# WHAT IS BEING ASKED
Go to the line that contains "How do I perform: Toggle" and extract it along with every line after it, exactly, through the end of the data below.

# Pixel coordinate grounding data
════════════════
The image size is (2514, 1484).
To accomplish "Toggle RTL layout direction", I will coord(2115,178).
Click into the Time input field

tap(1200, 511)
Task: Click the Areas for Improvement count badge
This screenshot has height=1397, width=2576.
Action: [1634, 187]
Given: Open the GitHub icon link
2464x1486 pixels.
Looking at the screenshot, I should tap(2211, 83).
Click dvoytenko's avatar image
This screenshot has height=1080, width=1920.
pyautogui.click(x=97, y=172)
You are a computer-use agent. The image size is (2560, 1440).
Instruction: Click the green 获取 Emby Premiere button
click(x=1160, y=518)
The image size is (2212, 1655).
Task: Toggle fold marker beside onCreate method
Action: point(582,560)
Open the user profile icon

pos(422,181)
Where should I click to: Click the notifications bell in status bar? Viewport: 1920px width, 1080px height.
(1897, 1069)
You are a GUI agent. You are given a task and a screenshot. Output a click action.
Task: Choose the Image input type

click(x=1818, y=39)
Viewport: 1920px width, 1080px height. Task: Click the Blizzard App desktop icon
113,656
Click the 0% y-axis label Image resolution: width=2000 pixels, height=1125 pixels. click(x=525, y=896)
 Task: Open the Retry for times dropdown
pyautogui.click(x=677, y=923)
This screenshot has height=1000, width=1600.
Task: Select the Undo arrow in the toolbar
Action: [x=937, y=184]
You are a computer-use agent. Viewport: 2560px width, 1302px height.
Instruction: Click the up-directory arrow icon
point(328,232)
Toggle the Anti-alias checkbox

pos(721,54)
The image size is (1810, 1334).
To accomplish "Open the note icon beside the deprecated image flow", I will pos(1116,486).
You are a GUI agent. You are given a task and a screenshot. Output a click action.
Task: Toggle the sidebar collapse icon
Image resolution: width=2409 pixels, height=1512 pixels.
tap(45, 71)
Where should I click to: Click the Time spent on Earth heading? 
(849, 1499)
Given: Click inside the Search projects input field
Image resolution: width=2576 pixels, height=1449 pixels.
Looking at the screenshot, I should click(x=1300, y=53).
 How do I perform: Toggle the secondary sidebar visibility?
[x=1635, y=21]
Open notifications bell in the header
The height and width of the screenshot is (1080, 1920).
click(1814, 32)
════════════════
# RESPONSE AREA
 How do I perform: Toggle the secondary sidebar visibility?
[x=1635, y=21]
Open notifications bell in the header
The height and width of the screenshot is (1080, 1920).
click(1814, 32)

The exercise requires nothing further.